> _Document section_
▼▼▼

The world’s nations will meet for the 29th time next month for another discussion of what to do about global climate change. In recent years, their mission at these Conferences of the Parties (COPs) has been to take stock of progress under the 2015 Paris climate accord.
However, when they meet Nov. 11-22 in Baku, Azerbaijan, they should also check their moral compasses. The Paris agreement has generated lots of good intentions so far, but insufficient action against a threat to life on the planet second only to a nuclear holocaust.
The problem is not a lack of good technologies–we have them–or that they are too expensive. Many are competitive with fossil fuels, whose pollution is causing the planet to warm. And even the more expensive technologies to reduce or eliminate that pollution are inexpensive compared to the cost of letting global warming proceed virtually unabated.
The moral dimension in these protracted climate talks is that the decisions nations make right now will determine the quality of life for many, many generations to come. Some of the expected impacts of global warming will be irreversible, while others will persist for hundreds, even thousands, of years.
Yet the world remains addicted to fossil fuels. The habit is fed by the powerful fossil-energy industry, which is enabled by the public subsidies provided by nearly all of the world’s countries. Government subsidies, direct and indirect, totaled $7 trillion in 2022, the most recent year analyzed by the International Monetary Fund. In other words, a worldwide cartel composed of nations and the oil, coal, and gas sectors, stands in the way of effective action against climate change, along with the inertia of the oil age.
After nearly 30 years of hemming, hawing, jawboning, and bowing to big oil, national leaders have yet to establish a timetable or make a plan for the world’s transition to clean energy and climate stability.

▲▲▲

> _Written exercise 1_
Copy the climate talks passage from "After nearly 30" to "and climate stability.", switching "big oil" to "the fossil-fuel industry".
> _Written exercise 2_
According to the climate talks passage, what was the total of direct and indirect government subsidies in 2022?
> _Written exercise 3_
Carry on writing the climate talks passage, starting after its last sentence.
The records are separate material, unrelated to the climate talks passage.

> _Data section_

▼▼▼

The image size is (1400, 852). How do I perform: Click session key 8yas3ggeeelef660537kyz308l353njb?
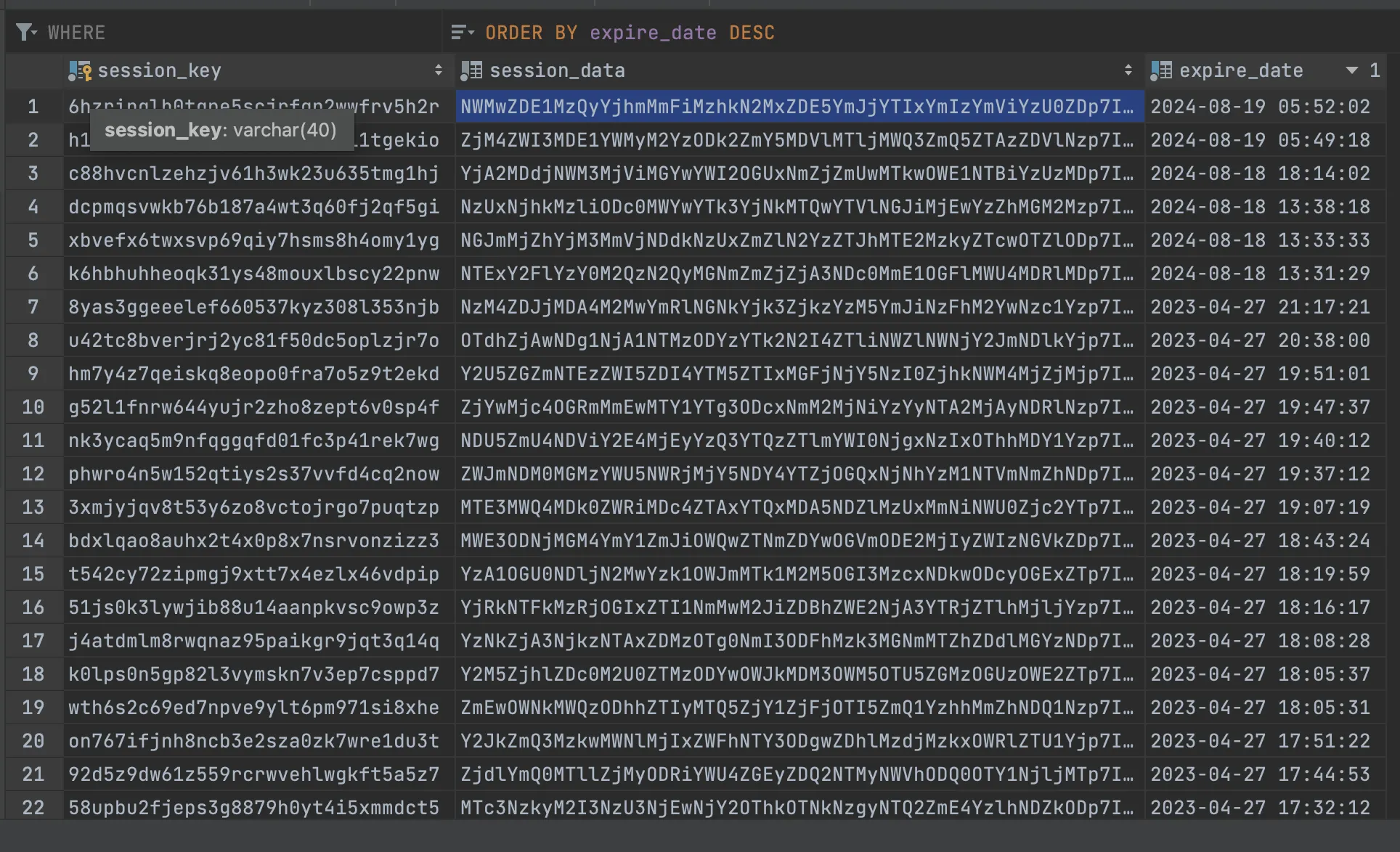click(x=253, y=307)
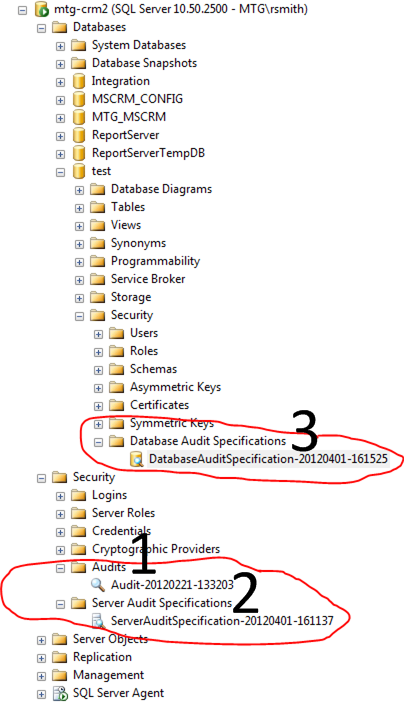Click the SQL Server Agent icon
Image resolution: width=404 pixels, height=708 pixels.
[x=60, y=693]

▲▲▲

> _Answer 1_
After nearly 30 years of hemming, hawing, jawboning, and bowing to the fossil-fuel industry, national leaders have yet to establish a timetable or make a plan for the world’s transition to clean energy and climate stability.

> _Answer 2_
$7 trillion

> _Answer 3_
Yet, climate change is only one of many critical environmental crises humankind is causing on the planet, most of them contrary to our species’ health and welfare. For example, the World Economic Forum anticipates that extreme weather events will be the top global risk over the next decade, while the next three most important risks are changes to Earth systems, biodiversity loss and ecosystem collapse, and natural resource shortages, in that order.
In fact, no person alive on the planet today has ever breathed truly clean air or drunk truly clean water without the help of a device that scrubs out contamination.
A decade ago, BBC correspondent Rachel Nuwer analyzed whether there are any pollution-free places left on the planet. She concluded, “While nature sometimes produces its own damaging contaminants–wildfires send up billows of smoke and ash, volcanoes belch noxious gasses–humans are responsible for the lion’s share of the pollution plaguing the planet today. Whether our contaminants take the form of a discarded lunch, human excrement, or billions of metric tonnes of airborne pollutants, we’re left with an unfortunate but clear answer: there probably is no place on Earth without pollution.”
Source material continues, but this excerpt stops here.